Demokrasimiz ve irademiz hiçleştirilmiştir.

***

Tüm bu anlattıklarıma bakınız, içinde tek kelime “küfür” var mı?
Yok!
“Tek üzüldüğüm nokta, eleştiri ve ifade özgürlüğünü, küfür, karalama, yalan, iftira olarak algılayan bazı kesimlerin tavrıdır” diyor Ünal Üstel.

Yine “hakikati” örtme telaşı!
Tüm bu yaşananlarda “küfür” yoktur ama “hakaret” vardır.
Kendi geleceklerini belirleme, kendini yönetecek insanları seçme ve kendi kararlarını alma hakları ellerinden alındığı için Kıbrıslı Türkler hakarete uğramıştır.

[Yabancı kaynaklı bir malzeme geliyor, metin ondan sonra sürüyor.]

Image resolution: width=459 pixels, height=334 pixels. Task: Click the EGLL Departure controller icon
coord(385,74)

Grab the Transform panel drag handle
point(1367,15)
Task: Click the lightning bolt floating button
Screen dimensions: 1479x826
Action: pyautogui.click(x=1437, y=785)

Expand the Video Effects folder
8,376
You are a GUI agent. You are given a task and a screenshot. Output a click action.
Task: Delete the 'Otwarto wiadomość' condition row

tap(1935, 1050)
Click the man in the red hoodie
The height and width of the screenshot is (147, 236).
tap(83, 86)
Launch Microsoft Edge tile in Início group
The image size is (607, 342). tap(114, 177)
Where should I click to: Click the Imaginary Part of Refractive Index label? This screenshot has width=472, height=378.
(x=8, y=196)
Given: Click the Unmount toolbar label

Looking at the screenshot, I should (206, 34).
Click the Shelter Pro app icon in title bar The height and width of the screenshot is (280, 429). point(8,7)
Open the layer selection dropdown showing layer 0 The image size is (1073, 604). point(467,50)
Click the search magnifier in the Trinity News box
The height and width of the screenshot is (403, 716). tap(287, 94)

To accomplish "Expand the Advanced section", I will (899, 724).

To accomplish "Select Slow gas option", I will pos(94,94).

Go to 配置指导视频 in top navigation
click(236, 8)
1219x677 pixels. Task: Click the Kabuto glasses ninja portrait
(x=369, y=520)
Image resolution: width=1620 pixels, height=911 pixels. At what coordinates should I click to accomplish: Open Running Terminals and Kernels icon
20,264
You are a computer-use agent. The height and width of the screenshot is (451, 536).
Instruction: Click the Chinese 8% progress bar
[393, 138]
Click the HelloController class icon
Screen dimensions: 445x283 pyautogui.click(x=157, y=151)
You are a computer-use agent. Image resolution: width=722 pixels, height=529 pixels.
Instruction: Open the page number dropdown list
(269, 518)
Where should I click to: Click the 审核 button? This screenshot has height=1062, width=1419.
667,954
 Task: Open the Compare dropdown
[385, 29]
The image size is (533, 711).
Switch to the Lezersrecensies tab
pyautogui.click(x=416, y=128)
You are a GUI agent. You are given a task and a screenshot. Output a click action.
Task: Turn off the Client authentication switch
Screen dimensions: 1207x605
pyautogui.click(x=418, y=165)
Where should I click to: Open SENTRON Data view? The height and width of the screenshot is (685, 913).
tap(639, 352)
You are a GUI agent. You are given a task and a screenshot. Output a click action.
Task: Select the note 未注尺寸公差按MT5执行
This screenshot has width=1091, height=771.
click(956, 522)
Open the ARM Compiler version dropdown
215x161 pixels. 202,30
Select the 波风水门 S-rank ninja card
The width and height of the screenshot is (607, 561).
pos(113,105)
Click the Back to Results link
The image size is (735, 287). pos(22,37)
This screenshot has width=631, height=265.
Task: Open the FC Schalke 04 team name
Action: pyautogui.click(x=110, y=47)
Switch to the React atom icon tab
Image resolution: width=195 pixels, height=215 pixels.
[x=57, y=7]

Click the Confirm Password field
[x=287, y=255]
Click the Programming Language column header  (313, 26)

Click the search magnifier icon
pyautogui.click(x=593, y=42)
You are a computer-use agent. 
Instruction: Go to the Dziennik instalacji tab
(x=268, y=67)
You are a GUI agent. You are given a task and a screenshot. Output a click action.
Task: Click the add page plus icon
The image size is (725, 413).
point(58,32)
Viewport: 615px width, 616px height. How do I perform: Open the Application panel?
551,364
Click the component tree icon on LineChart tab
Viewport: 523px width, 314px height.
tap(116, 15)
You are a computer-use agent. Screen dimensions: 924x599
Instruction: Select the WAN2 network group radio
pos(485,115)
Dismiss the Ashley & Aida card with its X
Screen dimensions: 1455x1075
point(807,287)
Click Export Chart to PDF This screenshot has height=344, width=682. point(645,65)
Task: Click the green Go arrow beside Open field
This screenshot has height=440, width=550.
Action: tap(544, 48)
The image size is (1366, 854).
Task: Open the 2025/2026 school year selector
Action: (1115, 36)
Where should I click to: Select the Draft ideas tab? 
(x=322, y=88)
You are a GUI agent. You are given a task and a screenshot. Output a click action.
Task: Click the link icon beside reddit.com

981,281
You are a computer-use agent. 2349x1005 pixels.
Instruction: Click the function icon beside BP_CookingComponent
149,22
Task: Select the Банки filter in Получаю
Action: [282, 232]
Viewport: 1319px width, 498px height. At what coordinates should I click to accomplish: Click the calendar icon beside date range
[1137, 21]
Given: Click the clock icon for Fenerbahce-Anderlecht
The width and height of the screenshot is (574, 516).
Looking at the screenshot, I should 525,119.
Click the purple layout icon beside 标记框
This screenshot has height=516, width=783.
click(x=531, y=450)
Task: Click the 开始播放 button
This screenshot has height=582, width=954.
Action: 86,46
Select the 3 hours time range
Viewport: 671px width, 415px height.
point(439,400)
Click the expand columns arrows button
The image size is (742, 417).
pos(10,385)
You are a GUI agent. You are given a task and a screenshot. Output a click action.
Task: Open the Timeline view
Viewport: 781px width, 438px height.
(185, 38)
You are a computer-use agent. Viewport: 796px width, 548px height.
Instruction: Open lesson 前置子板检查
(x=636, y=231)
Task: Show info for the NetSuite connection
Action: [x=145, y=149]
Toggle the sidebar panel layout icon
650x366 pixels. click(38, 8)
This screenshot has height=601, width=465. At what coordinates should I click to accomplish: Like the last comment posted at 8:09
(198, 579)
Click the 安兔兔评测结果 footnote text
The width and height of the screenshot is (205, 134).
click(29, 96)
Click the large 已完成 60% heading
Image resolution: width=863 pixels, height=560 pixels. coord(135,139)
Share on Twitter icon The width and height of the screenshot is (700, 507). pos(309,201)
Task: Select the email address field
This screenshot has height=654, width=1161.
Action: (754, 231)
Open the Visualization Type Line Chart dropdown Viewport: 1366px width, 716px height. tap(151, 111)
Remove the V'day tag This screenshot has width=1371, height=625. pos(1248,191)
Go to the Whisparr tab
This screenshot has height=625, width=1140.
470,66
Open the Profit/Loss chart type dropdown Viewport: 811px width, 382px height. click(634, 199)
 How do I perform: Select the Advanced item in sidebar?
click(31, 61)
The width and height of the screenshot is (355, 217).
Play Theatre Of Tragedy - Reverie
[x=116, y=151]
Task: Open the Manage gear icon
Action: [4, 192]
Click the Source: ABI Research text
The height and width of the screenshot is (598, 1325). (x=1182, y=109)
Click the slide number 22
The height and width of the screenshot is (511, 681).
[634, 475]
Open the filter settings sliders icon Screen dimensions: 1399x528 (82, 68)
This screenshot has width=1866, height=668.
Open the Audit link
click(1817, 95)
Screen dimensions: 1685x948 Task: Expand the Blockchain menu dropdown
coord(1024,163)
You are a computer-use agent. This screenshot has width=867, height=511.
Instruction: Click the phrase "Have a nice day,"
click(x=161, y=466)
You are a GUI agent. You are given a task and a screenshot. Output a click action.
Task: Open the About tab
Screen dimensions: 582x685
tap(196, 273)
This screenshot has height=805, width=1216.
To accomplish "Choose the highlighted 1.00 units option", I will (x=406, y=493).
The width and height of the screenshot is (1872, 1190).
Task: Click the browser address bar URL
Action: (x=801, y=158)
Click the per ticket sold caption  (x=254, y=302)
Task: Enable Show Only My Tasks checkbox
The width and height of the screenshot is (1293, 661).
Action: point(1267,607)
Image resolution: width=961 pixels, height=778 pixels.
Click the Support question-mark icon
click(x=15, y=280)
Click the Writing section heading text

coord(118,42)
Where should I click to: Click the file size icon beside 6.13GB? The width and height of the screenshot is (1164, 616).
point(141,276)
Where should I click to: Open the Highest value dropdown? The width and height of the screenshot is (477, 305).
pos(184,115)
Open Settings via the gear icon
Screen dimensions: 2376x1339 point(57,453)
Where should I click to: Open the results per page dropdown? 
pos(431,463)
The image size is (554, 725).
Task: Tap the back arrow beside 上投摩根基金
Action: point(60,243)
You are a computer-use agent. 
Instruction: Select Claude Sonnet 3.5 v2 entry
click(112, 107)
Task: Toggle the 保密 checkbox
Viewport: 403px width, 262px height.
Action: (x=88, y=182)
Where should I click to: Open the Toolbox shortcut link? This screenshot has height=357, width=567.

İraden, demokrasin, özgürlüğün yoksa hiçsin!

 




"Kıbrıs Türk toplumu tayinle çoban"

Araştırmacı Mete Hatay paylaştı, 3 Şubat 1969 tarihli ‘Savaş’ gazetesini…
"Kıbrıs Türk toplumu tayinle çoban" istemiyor diyor şair-yazar Özker Yaşın.

"Kıbrıs Türk toplumu huzursuzdur" diye başlıyor Başyazı… 
"Kıbrıs Türk toplumu koyun sürüsü değildir" diye bitiyor.

 

1969 tarihli yazıyı alsam ve 2022'de ön sayfada versem...
Kimse de anlamayacak elli küsur yıl önce olduğunu...

“Yakarı
ş aynı yakarış” dedi Mete.
Türkiye’nin huyu ya da adanın “himaye” talihi değişmiyor yıllardır!